合気道、弓道、茶道など、道のつくものは禅の世界に通じていて、深い精神性、人間の真の成長をもたらしてくれるように思う。
日本画の横山大観は、人間が出来てはじめて絵が出来る、画は人なり(世界人になれ)といった。
樹木希林はほとんどお茶の稽古をせず、前日に3回だけ手本をみて(真剣を抜いたような目で、と森下さん)、自分で3回やり、次の日に一発でやり切った。
一番すごかったのは、座ってるだけでお茶の先生にみえることだと話していた。襖をスッと通ったとき、お茶の先生が通ったと勘違いしたくらい、と。お茶の先生の身に付けているものを身に付け、そこからなにかを纏い、終わったら役ごと脱ぎ捨てる。
樹木希林がお茶の先生をできたのは、役者という道を通じて人間が極まっていて、そうした精神性を備えていたから、そう思う。
お茶はお茶ができるためにやってるわけではないのだ。お茶でなくとも、それぞれがなにかの「道」を見つけて、自分を見つけて人間を磨いていったらいいんだと思う。
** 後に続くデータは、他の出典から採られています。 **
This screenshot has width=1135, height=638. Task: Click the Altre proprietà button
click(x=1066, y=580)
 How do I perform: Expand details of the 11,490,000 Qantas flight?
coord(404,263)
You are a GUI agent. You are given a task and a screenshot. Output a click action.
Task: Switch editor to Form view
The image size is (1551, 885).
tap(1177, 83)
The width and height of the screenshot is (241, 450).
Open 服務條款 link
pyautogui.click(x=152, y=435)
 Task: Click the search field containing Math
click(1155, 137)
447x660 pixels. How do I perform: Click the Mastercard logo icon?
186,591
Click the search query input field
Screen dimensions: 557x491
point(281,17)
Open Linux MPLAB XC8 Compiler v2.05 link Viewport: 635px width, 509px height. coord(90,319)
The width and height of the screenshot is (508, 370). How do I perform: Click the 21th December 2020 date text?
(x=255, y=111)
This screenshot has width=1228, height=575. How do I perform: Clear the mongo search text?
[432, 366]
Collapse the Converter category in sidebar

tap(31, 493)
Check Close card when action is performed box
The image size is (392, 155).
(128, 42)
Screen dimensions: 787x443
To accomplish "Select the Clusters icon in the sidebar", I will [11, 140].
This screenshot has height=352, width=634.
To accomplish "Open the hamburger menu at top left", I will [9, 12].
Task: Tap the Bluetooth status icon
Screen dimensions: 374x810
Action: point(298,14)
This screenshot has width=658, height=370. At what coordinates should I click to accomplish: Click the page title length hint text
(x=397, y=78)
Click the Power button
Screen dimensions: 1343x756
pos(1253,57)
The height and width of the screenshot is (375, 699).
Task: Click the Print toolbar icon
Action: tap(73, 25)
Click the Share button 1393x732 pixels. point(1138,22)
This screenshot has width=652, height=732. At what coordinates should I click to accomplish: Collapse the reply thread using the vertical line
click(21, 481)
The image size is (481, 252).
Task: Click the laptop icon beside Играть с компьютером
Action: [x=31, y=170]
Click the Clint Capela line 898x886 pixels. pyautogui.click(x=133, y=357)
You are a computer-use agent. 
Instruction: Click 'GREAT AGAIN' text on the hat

なにより楽しみながら。
森下さんは最後に、どの季節が一番いいというのはお茶にはなく、どの季節も美しくてかけがえのないもの、そして人生も同じように美しいと話していた。
「柳は緑、花は紅(やなぎはみどり、はなはくれない)」内面の美しさが溢れ、自分らしく自分の人生を歩かれている森下さんをみて、私もそんな自分で生きていきたいと思った。